New Zealand may be the top-ranked rugby team in the world, but they are well aware that their rivals cannot wait to knock them off their perch.
The All Blacks are coming off a stellar season after winning 13 out of 14 matches this year and claiming a world-record 18 consecutive Test match victories. Their only loss this year was to Ireland during the first game of their Northern Tour this month.
All Blacks prop Wyatt Crockett, 33, told The Straits Times at the Four Seasons Hotel yesterday: "There are a number of teams that are right up at the top end - look at the way Ireland have been playing over the last few months, and Australia and the English have been playing some good rugby as well.
"Any day, just like when we lost to Ireland in Chicago, any one of those teams can trip each other up, so it's certainly very competitive."
His team-mate Ofa Tu'ungafasi, 24, who made his international debut this year, agreed but insisted the challenge from other nations is welcome.
RELISHING THE COMPETITION
I think it will be good for us if they do beat our record; it'll give us something more to strive for and to beat it again.
JOE MOODY, All Blacks prop, on the prospect of England breaking their record 18-Test winning run.
"It's going good for us, knowing that there are other teams that are competitive and are doing really well," he added. "This drives us to be better in making sure that we do what we need to do to stay ahead."
Crockett and Tu'ungafasi, together with fellow prop Joe Moody, are in town for the launch of Why AIG, a new campaign that highlights the insurance company's role as a business partner committed to delivering value to customers.
The All Blacks' 24-19 win over France on Sunday was a tight affair that saw their opponents almost stage a comeback in the second half of the match.
But the trio believe the high level of competition among the top rugby teams ultimately bodes well for the sport, with 28-year-old Moody saying: "If you were going to a game and you pretty much knew the outcome of a game before it was played, no one would want to watch. So the fact that there's good competition out there and the outcome of any game is never decided until the final whistle, that's definitely good for world rugby."

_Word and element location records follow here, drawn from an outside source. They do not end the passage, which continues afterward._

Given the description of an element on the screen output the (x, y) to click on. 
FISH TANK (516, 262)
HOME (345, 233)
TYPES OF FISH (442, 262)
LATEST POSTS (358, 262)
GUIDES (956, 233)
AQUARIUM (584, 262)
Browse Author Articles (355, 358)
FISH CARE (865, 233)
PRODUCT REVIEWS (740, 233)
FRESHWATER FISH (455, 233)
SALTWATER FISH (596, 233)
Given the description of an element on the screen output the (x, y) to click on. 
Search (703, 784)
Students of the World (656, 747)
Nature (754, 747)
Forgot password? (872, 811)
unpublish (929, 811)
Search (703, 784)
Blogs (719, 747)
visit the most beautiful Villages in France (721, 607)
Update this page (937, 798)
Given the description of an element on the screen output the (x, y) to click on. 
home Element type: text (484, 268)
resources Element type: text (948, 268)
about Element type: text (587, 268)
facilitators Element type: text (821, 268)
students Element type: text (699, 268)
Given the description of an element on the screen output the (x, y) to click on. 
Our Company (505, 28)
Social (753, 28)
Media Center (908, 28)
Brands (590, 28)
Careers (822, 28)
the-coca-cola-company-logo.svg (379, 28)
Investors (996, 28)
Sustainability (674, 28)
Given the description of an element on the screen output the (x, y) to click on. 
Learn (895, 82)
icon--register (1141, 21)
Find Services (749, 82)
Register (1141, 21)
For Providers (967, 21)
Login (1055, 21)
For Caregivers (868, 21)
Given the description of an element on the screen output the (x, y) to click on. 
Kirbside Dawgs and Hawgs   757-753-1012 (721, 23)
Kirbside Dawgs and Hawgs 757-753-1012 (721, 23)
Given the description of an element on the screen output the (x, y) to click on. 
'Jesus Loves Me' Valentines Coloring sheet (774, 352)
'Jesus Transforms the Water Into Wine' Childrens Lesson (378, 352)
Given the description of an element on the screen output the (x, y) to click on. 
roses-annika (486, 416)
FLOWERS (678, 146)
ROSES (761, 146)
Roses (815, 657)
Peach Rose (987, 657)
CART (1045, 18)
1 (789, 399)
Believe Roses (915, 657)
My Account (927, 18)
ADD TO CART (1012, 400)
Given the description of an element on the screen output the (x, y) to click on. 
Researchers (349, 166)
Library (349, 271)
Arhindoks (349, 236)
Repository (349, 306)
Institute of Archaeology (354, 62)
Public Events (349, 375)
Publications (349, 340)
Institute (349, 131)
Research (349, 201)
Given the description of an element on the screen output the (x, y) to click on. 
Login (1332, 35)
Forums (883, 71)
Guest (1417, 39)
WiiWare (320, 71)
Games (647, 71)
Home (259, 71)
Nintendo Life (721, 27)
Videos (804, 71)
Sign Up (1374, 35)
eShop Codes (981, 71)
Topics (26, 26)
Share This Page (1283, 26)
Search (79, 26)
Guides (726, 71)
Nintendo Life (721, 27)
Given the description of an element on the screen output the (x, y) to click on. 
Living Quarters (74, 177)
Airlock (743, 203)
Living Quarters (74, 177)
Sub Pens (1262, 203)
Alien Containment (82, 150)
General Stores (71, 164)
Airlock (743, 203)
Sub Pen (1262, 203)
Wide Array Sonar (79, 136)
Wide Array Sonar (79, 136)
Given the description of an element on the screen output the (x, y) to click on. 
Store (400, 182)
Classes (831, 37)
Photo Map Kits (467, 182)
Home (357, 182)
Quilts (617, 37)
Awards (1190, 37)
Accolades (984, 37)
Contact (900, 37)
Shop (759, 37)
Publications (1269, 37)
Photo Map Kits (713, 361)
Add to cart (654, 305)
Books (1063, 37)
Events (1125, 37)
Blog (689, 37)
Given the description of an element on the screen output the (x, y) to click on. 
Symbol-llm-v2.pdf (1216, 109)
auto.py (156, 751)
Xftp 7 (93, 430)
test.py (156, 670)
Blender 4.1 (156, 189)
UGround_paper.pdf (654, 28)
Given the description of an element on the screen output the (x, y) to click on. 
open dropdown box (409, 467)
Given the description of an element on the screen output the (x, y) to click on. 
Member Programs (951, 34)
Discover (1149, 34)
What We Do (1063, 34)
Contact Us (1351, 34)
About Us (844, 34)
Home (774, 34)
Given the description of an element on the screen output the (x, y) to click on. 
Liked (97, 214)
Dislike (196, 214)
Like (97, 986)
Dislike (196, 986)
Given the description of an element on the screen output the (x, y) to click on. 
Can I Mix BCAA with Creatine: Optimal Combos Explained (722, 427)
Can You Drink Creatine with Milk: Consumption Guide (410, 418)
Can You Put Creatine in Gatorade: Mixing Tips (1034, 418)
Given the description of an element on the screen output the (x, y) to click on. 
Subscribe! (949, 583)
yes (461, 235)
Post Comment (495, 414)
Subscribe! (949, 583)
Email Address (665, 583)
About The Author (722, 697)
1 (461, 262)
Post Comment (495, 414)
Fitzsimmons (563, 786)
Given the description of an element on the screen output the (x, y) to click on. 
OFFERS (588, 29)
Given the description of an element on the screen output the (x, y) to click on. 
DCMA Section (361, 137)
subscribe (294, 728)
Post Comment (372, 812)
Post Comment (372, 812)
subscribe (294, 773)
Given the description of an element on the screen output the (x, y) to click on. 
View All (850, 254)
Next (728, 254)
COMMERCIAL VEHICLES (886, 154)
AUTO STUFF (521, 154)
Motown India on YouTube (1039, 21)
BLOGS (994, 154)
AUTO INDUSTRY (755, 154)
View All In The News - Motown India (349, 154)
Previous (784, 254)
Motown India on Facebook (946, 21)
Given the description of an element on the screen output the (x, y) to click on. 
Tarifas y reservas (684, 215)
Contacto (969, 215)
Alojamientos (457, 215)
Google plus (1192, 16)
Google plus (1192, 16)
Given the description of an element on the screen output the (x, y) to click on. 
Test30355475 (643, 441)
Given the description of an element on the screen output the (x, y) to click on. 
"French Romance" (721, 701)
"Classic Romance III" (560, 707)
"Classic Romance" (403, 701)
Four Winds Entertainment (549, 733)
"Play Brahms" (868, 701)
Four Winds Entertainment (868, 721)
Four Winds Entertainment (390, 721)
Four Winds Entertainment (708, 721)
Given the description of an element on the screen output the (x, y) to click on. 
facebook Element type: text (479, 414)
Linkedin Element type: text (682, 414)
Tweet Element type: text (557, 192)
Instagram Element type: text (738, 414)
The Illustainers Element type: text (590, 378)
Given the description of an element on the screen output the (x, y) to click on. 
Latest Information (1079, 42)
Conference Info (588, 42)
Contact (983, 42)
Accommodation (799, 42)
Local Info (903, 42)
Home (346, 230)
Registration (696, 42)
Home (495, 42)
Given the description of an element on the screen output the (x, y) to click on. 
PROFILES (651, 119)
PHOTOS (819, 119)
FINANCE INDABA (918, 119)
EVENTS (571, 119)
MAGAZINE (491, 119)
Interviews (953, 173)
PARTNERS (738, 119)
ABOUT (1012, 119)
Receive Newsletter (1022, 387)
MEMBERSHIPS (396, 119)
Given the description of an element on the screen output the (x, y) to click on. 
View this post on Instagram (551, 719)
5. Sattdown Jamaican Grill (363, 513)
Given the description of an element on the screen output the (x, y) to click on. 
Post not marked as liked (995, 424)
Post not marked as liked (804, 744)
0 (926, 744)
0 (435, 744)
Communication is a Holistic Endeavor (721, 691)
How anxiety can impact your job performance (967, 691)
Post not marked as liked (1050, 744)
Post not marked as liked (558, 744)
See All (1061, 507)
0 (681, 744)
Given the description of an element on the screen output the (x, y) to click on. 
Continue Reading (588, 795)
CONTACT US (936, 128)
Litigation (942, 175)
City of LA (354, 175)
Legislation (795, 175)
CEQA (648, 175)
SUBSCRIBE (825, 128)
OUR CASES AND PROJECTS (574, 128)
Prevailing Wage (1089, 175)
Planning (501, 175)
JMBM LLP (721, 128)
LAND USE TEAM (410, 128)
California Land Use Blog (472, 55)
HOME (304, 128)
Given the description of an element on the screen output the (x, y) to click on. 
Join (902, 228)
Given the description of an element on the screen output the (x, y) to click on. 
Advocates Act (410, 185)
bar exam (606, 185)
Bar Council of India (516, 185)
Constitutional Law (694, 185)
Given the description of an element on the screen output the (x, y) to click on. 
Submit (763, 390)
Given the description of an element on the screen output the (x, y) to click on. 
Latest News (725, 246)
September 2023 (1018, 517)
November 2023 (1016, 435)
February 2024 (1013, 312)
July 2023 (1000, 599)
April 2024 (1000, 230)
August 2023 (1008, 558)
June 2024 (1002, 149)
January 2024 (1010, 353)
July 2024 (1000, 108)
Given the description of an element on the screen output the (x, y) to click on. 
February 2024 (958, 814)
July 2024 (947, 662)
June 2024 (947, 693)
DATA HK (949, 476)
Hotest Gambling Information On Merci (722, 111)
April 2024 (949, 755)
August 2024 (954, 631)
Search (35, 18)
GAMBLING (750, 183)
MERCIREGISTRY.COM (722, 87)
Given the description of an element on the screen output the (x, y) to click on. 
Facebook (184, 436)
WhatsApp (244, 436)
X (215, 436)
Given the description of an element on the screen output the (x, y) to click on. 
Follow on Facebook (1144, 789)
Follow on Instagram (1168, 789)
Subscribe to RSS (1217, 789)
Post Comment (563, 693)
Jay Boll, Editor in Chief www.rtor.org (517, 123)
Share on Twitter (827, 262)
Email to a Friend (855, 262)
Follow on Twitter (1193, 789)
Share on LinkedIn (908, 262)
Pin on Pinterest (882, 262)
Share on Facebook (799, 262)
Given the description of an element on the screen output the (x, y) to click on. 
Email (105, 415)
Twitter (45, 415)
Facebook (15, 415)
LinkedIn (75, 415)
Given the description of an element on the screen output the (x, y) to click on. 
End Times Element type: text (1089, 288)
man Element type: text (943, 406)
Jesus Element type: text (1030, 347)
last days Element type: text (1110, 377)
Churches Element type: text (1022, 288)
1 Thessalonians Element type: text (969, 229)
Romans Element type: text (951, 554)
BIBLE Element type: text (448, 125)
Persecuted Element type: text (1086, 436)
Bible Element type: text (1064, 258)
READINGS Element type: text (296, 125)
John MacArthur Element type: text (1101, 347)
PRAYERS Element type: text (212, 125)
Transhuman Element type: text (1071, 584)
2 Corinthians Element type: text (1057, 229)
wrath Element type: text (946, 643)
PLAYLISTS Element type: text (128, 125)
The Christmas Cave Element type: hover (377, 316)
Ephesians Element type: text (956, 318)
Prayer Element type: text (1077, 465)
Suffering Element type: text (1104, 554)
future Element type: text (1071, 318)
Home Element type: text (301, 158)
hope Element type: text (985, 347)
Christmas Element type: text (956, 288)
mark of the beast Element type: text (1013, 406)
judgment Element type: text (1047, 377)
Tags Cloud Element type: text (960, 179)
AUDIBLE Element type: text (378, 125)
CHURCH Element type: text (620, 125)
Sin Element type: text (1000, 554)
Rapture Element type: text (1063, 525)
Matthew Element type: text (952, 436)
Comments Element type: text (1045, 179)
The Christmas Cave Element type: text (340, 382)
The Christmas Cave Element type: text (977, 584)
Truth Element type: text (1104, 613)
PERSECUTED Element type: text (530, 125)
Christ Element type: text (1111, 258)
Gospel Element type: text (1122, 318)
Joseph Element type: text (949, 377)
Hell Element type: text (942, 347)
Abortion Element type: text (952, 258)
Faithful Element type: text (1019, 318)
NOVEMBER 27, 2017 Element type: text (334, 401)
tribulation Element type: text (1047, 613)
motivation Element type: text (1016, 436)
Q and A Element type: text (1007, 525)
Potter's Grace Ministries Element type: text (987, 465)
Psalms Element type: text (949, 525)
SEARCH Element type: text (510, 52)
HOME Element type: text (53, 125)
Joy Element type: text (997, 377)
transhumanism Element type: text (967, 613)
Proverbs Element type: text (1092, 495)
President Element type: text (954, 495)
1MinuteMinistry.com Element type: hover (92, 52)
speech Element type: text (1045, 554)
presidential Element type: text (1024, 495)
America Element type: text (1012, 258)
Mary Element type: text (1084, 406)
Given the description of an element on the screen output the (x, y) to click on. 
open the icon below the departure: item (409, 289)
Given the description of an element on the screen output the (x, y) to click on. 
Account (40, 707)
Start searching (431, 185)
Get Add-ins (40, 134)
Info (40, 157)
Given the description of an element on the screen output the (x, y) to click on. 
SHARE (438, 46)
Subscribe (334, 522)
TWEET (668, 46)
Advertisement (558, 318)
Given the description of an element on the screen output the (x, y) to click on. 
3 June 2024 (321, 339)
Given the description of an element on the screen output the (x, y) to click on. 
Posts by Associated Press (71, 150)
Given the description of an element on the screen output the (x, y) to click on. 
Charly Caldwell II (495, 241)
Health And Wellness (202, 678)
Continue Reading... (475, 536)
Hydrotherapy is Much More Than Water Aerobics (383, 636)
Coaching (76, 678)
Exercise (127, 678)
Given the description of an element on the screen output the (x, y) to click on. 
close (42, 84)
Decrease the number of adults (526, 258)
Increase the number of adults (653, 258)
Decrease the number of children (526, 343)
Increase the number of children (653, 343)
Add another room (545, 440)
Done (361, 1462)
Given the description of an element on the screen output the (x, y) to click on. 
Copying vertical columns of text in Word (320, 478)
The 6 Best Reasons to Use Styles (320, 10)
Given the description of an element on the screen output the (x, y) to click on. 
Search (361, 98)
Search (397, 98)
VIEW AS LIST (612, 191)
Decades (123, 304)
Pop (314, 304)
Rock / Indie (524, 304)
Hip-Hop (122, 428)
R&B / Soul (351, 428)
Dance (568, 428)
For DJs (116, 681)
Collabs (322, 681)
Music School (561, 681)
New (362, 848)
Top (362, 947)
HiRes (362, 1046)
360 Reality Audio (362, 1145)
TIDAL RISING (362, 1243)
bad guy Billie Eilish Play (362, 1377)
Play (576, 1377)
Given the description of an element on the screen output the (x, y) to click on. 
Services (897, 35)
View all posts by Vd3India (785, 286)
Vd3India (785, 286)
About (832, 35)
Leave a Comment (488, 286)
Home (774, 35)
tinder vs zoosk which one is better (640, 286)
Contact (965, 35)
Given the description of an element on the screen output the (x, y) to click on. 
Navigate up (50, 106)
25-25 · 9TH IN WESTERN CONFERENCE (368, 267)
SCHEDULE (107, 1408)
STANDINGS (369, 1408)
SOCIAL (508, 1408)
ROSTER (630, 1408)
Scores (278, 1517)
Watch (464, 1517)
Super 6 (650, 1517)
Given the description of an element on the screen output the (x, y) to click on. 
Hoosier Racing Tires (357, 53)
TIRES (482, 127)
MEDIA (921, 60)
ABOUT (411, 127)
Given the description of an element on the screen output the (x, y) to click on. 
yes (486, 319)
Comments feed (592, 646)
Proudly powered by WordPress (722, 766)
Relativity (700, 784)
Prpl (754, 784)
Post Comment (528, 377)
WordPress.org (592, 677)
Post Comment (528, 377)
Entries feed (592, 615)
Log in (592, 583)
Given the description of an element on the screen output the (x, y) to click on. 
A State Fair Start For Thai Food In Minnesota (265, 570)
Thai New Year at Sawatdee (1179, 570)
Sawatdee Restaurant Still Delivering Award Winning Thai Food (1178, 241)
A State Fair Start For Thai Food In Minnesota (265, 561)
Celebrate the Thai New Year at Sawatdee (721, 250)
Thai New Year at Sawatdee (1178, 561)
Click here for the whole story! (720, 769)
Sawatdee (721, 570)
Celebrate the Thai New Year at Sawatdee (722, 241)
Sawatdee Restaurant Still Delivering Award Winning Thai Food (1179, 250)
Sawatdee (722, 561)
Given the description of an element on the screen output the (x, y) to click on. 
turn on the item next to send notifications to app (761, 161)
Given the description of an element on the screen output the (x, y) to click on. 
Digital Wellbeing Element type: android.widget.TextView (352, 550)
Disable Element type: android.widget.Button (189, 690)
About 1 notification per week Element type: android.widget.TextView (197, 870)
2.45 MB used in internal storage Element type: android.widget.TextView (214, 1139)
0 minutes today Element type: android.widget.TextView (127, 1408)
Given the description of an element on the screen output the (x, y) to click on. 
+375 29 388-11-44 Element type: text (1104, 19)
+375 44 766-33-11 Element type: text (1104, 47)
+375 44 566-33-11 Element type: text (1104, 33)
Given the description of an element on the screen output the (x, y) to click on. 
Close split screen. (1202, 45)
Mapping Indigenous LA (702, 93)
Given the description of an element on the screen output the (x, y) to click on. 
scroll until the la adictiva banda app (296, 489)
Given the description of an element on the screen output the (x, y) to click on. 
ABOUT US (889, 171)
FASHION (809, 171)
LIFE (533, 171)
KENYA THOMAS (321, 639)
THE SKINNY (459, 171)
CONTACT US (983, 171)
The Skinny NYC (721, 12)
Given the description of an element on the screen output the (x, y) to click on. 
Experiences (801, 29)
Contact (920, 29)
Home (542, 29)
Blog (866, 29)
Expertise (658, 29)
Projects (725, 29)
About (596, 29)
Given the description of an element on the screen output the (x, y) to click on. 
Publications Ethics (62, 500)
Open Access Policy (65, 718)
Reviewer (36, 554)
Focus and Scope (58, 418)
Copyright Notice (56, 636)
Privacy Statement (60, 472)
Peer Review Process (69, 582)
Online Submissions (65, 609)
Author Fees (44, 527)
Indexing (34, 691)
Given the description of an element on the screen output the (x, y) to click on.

Crockett, 33, added: "When we played the French on the weekend, they played some exciting rugby and took the game to us, which I think is good for the spectators to see. Going back a couple of years, you hear of quite a few teams that were pretty defensive in their mindset and perhaps wouldn't pass the ball around too much in the team.
"Now the top teams are all using the ball and playing attacking-brand rugby, which is great for the spectators."
Also seeing success on the pitch this year are world No. 2 England, who notched their 13th consecutive win after a 27-14 effort over Argentina on Saturday.
The English have come a long way since crashing out at the pool stage of last year's Rugby World Cup on home soil and they will eclipse the All Blacks' 18-win streak if they beat Australia on Saturday and win all their games at the Six Nations Championship beginning in February - a feat Moody believes is "definitely achievable".
"I think it will be good for us if they do beat our record; it'll give us something more to strive for and to beat it again," he said. "Whether or not they do, that's no easy task, so good luck to them."